A former Cabinet minister from Western Kenya, who is still hoping he could get a job in President Uhuru Kenyatta’s government, shocked his contemporaries at the weekend. The man, who was instrumental in Jubilee campaigns last year, told his friends he was considering crossing over to NASA if the government doesn’t give him a job in the next three months. “I can’t be reduced to a beggar when I did my part in pushing for the Jubilee agenda in the region,” he told his surprised audience. He complained that most of the people he worked with in Jubilee have already landed plum jobs save for very few.
A former governor aspirant from Western Kenya is a worried man. The politician who challenged the election of his rival has been spending sleepless nights ever since he lodged his petition in the High Court.
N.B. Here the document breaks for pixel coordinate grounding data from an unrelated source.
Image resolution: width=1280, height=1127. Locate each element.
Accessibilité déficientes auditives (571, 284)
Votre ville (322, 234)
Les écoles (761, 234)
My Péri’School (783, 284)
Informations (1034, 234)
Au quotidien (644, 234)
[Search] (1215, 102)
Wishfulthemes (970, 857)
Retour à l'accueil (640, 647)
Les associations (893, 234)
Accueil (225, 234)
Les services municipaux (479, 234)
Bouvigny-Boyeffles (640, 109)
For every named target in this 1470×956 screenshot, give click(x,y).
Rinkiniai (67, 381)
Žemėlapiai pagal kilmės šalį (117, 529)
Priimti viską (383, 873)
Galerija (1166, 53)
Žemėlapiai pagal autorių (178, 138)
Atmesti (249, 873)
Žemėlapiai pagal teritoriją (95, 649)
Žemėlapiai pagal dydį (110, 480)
With the ruling of his petition expected out soon, the politician is said to be worried because the courts have made a habit of slapping losers with huge legal expenses running into millions. The man, who almost ran broke after mounting an expensive and lavish campaign in the August 8 election, is now said to be reaching out to friends for financial support just in case his petition is dismissed with costs.
A lawmaker from Central Kenya and who is critical of Deputy President William Ruto’s 2022 presidential bid has made a hasty U-turn. The vocal MP, who is reportedly softening his stance, called one of Ruto’s key allies from the region at the weekend and extended an olive branch. He is understood to have indicated his willingness to work with Team Ruto, but apparently gave some conditions that must first be met.
Could 33 expelled University of Nairobi students be seeking legal representation from high-ranking NASA lawyers to help get back to college? Word has it that the students have begun to approach top opposition lawyers for their services against vice chancellor Peter Mbithi who has refused to have them back. The furious students, expelled in 2016 over the disputed Sonu elections, say the university has refused to honour last year's court ruling ordering their readmission. "We need your pro bono services to apply for contempt of court orders. We'll appreciate you quick services," one of the expelled students said to a NASA lawyer.
“This might be my last drink, going by the high fines against those who lose petitions,” complained a Nairobi politician to his friends at the weekend: “Courts might be reducing local politics to a rich man’s affair.”